* **PROBLEM TO SOLVE**: In the data below, how many lines include the string "computer"? Give only the number.

* **SUPPLIED DATA**:
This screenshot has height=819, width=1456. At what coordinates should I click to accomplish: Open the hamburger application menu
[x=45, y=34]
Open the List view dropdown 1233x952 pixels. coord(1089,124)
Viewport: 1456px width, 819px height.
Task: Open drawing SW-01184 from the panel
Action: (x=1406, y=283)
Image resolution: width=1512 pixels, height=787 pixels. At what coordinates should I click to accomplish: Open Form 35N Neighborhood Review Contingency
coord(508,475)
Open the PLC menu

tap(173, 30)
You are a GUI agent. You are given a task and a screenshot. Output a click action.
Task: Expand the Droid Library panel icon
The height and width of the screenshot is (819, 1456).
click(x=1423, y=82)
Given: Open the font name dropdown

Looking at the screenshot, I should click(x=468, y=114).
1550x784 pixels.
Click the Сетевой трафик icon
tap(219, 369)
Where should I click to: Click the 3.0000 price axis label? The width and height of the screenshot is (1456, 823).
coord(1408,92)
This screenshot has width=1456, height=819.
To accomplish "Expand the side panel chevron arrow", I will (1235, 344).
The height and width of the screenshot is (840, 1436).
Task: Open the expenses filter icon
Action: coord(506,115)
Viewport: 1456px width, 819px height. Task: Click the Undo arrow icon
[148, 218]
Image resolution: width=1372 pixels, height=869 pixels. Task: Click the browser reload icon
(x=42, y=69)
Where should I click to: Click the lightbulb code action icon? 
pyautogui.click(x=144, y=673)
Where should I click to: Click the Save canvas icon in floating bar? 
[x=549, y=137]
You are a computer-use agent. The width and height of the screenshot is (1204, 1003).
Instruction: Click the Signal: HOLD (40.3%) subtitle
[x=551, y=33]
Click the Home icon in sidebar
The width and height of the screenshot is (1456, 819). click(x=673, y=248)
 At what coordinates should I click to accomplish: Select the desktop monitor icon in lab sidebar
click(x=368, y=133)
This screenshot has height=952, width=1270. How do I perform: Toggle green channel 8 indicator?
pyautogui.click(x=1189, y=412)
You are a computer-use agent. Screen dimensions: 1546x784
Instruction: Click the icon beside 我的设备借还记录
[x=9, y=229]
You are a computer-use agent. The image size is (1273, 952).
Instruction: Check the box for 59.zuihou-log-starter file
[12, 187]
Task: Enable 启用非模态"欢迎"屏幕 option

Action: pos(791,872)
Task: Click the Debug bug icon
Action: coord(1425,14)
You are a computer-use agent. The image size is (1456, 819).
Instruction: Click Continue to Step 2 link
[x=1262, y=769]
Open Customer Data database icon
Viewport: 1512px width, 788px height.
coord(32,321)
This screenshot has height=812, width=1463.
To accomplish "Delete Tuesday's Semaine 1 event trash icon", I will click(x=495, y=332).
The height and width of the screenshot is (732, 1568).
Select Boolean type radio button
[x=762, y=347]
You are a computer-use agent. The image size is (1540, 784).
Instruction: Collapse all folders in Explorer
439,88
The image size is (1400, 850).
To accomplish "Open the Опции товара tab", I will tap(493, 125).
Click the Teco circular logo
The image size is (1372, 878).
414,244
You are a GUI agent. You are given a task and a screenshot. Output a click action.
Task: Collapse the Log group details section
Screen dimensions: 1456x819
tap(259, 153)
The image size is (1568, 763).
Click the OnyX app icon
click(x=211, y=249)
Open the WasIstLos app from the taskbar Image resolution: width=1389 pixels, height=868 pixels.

* **EXERCISE RESPONSE**: 5